Very cool news. Today Microsoft announce the creation of the CodePlex foundation. That's CodePlex.org.
It's amazing the amount of work that goes into something like this. I was in on a lot of very boring (but important) legal conference calls with a lot of folks from within Microsoft but it was fascinating in its own legal way. There's a lot of people who want to see this work and really be something special.
CodePlex.org is different from CodePlex.com, of course. The CodePlex foundation is a 501(c)(6) organization, separate from Microsoft. It's created to help commercial software developers use Open Source software.
Here's the best part:
"The Foundation has no pre-suppositions about particular projects, platforms, or open source licenses."
This isn't the "Visual Studio Foundation" or the ".NET Foundation" or the "MS-PL Foundation." This is on purpose. Over the next few months we'll start hearing about how Projects can get involved and align themselves with the CodePlex foundation.
When I was working with Corillian/CheckFree, it was a challenge to get Open Source software used on big proprietary projects. There was fear and confusion at all levels. We eventually got it done, and there's open source software from then-Corillian running at large banks and small credit unions all over the world. in my opinion, if CodePlex.org succeeds, open source software will be used by more professional software developers.
Here's the interim board of directors and board of advisors. You can see it skews Microsoft initially, but that'll change in the first 100 days when we find permanent members. If you want to get involved, do!
Board of Directors
From the site:
Sam Ramji will serve as interim President of the Foundation. He will be supported by an interim Board of Directors, whose other members are Bill Staples, Stephanie Boesch, Miguel de Icaza, Britt Johnston, and Shaun Walker. Mr. Ramji and the interim Board will immediately begin a search for a permanent Executive Director, who will manage the day-today operations of the Foundation, as well as a permanent Board of Directors and a Board of Advisors.
For the policy wonks, here's the foundation's bylaws (PDF) for you to peruse. This is important also, from the FAQ:
Q: What is the difference between the CodePlex Foundation and CodePlex.com?
CodePlex Foundation is an extension of the CodePlex brand established by Codplex.com. Codeplex.com has not only built a strong community, with more than 10,000 projects now hosted on the site, but has steadily built a recognized brand. CodePlex.com launched in June of 2006 out of a need for a project hosting site that operated in a way that other forges didn't – with features and structures that appealed to commercial software developers. The next chapter in solving for this challenge is the CodePlex Foundation (Codeplex.org). The Foundation is solving similar challenges; ultimately aiming to bring open source and commercial software developers together in a place where they can collaborate. This is absolutely independent from the project hosting site, but it is essentially trying to support the same mission. It is just solving a different part of the challenge, a part that Codeplex.com isn't designed to solve.

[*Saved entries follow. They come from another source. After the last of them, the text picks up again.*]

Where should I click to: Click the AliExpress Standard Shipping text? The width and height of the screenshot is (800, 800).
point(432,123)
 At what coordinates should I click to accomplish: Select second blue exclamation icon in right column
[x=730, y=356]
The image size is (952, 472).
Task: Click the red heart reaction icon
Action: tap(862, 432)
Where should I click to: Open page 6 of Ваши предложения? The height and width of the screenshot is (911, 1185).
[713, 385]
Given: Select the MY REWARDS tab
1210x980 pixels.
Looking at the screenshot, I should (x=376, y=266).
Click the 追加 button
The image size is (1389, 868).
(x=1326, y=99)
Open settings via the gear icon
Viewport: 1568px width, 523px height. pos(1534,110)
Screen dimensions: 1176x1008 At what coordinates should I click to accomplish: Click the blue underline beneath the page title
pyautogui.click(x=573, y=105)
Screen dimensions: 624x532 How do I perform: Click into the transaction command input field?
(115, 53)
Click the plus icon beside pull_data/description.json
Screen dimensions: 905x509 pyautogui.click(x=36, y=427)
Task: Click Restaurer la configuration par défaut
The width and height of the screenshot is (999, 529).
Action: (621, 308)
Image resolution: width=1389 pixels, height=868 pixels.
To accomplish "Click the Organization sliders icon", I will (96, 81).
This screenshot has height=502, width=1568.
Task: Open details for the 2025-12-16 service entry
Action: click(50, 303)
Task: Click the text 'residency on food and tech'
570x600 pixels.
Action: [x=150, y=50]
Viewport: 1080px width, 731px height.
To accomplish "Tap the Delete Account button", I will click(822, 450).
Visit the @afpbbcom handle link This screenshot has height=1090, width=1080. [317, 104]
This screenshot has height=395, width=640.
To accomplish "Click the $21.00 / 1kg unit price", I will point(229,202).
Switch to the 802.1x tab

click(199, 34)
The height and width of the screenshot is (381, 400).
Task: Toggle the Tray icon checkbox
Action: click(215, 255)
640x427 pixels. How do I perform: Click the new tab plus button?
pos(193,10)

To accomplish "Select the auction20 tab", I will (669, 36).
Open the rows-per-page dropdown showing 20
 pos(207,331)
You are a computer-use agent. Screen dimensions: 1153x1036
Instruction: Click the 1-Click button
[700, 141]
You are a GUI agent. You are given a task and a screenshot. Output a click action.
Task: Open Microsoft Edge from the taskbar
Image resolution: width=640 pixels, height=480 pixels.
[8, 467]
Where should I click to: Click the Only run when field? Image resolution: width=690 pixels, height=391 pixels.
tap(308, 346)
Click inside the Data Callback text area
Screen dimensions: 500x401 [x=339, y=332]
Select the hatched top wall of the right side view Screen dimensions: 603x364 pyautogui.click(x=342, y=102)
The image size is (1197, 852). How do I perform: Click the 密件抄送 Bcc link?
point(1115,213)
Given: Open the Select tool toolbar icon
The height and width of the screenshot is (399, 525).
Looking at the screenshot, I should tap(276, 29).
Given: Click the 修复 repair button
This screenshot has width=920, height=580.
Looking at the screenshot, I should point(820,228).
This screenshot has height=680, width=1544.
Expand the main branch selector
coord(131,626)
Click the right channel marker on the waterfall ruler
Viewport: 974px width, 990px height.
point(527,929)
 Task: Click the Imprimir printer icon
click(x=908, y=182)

I'm on the Advisory board, which is cool, along with other folks whose names I hope you recognize and respect as non-evil. If you're not familiar with the names, I've added my own mini-bio for each. Any errors are mine.
Advisory Board
- Larry Augustin, SugarCRM - Larry was the chairman of VA Software now called SourceForge, Inc.
- Sara Ford, Microsoft - Sara runs CodePlex.com and has been an advocate of .NET open source for years.
- Aaron Fulkerson, MindTouch - Fulkerson is currently Founder and CEO at Open Source and collaborative network company MindTouch.
- Robert Gobeille, Hewlett-Packard - Bob is the lead architect of the FOSSology project, tools to facilitate the study and analysis of free and open source software.
- Phil Haack, Microsoft - Phil runs SubText, a .NET open source blogging engine, and he succeeded in releasing Microsoft's ASP.NET MVC under the MS-PL Open Source license.
- Scott Hanselman, Microsoft - This is me. I've worked on DasBlog as well as a number of smaller open source projects. I used to be the Chief Architect at Corillian, a leading retail online financial service firm, where we used a great deal of open source .NET software in our systems.
- John Lam, Microsoft - John is known for a lot of things, not the least of which his work on IronRuby, an Open Source .NET implementation of Ruby on the CLR.
- Jim Newkirk, Microsoft - Jim is one of the co-authors of NUnit and also XUnit.NET, both unit-testing frameworks for .NET.
- Monty O'Kelley, Microsoft - Monty has worked on partnerships between Microsoft and Novell as well as advocating to make Linux virtualize better on Hyper-V
- Stephen Walli - Stephen consults on software and open source strategy. He worked on the Interix environment to re-host UNIX apps on Windows NT, utilizing lots of open source software across a number of licenses.
- Monty Widenius, Monty Program AB - Monty is the main author of the original MySQL database and a founder of the MySQL AB Company.
As a long time Open Source guy myself, I promise that I'll fight the good fight and continue to nudge things in the right direction.